8. Innovate: Plain and simple, 2012 is a year where bank marketers should try new things and support innovation done in other areas of the bank. Bryan Clagett, CMO and investor at software services provider Geezeo put it best with his recommended resolution, “Bank marketers should not be afraid to experiment and think outside the box in 2012.” For those organizations where budget, philosophy or other variables may make true innovation challenging, payments pro Scott Loftesness provides a suggestion, “Bank marketers should prepare to be a fast follower, especially in mobile for 2012, unless they have the budget to be an innovator.”

9. Focus on Personal and Professional Development: While the skills needed to do effective bank marketing remain pretty much the same (targeting, messaging, measuring, etc.), the channels available have definitely increased. Therefore, bank marketers can no longer rest on their laurels and hope to succeed in the new marketing environment. More than ever, there needs to be a dedication to becoming familiar with the changes in the marketplace from a product and channel perspective. As stated by bank consultant Jeff Marsico, “The goal for bank marketers is to earn a place at their bank’s strategic planning table and to be more than just an ad budget.” Being aware of the changes in the marketplace can help earn this respect.
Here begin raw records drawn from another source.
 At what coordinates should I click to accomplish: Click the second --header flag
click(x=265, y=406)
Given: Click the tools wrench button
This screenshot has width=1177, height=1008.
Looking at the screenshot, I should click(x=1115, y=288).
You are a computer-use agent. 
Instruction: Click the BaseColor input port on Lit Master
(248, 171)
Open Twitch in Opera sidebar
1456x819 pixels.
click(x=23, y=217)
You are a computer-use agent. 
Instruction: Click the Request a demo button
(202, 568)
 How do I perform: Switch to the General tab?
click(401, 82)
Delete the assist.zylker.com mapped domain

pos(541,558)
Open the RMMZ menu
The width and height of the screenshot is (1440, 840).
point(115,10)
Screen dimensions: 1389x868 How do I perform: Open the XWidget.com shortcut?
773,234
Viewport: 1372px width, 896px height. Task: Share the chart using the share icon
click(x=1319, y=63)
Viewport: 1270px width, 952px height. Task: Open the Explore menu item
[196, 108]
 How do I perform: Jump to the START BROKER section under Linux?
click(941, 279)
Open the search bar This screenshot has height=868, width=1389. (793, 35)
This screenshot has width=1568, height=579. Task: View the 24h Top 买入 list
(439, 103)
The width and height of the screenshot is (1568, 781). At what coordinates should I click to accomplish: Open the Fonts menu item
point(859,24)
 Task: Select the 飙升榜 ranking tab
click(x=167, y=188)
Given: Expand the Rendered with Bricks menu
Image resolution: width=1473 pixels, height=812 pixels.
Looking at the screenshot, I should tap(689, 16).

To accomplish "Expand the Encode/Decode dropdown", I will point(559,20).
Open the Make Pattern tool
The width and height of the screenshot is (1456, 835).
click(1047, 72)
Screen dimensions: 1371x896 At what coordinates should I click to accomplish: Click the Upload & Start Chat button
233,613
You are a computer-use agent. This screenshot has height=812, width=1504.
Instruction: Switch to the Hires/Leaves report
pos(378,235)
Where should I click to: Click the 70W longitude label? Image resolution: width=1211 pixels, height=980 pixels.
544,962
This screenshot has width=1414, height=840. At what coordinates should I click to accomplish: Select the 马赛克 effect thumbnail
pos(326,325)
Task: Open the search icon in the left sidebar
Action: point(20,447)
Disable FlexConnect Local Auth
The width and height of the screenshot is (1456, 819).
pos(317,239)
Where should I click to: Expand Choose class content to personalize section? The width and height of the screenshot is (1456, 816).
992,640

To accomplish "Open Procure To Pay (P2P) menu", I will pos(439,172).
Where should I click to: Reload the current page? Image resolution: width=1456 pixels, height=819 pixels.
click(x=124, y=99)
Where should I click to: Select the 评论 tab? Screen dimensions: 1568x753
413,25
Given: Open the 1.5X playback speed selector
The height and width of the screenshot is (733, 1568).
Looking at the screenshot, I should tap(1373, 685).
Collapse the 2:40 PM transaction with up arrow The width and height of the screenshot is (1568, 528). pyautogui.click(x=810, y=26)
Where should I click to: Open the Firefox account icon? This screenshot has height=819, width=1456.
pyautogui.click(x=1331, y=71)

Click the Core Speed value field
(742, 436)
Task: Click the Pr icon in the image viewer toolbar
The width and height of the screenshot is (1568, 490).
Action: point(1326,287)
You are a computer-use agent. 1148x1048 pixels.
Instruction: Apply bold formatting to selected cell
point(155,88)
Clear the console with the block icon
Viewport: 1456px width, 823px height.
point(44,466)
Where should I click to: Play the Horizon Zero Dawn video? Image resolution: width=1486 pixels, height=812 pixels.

For me, I find that following industry leaders on Twitter and subscribing to industry blogs (like mine) are a great way to keep up to speed. Throughout this post, I have provided links to some of the industry pundits who share valuable insights and research on Twitter. Following them will go a long way towards keeping you in the loop. Watching who they follow will further expand your depth and breadth of knowledge. Bob Williams from Harland Clarke put it well in his suggested resolution, ”Bank marketers should resolve to listen, discuss, think, read, and write. In short, they should be part of the conversation.” Community banker David Gerbino provided a more basic, yet important resolution that, “Bank marketers need to resolve that they will understand finance, financial reports, and know how to calculate product profitability.”

10. Don’t Be Afraid to Break From The Herd: The banking industry is notorious for having a ‘herd mentality’, following each other’s lead as opposed to thinking independently. In the past, the logic for doing this was usually based around risk aversion. Today, following other bank’s can be both risky and can inhibit value creative. Look at the events around the raising of debit card fees by Bank of America, where many large banks followed the strategy of Bank of America only to have to follow the bank again as they rescinded the fee. The same can be said for the jumping into the social media waters without a defined strategy. While almost all banks are doing something in social media, very few can define the value it is bringing to their bank or what the ROI on this investment is.

2012 should be the year of breakout opportunity for those bank marketers who want to embrace the challenges associated with change. It is definitely not ‘banking as usual’, but is the environment where market leadership is gained and disruption creates new business models and customer segments.

I doubt if any bank marketer will succeed at all of the above resolutions. There may even be better resolutions than the industry experts provided above. If you have one that we missed, let me know. If you think some of the resolutions above are not valid, let me know as well.

I look forward to your comments and to a very exciting 2012.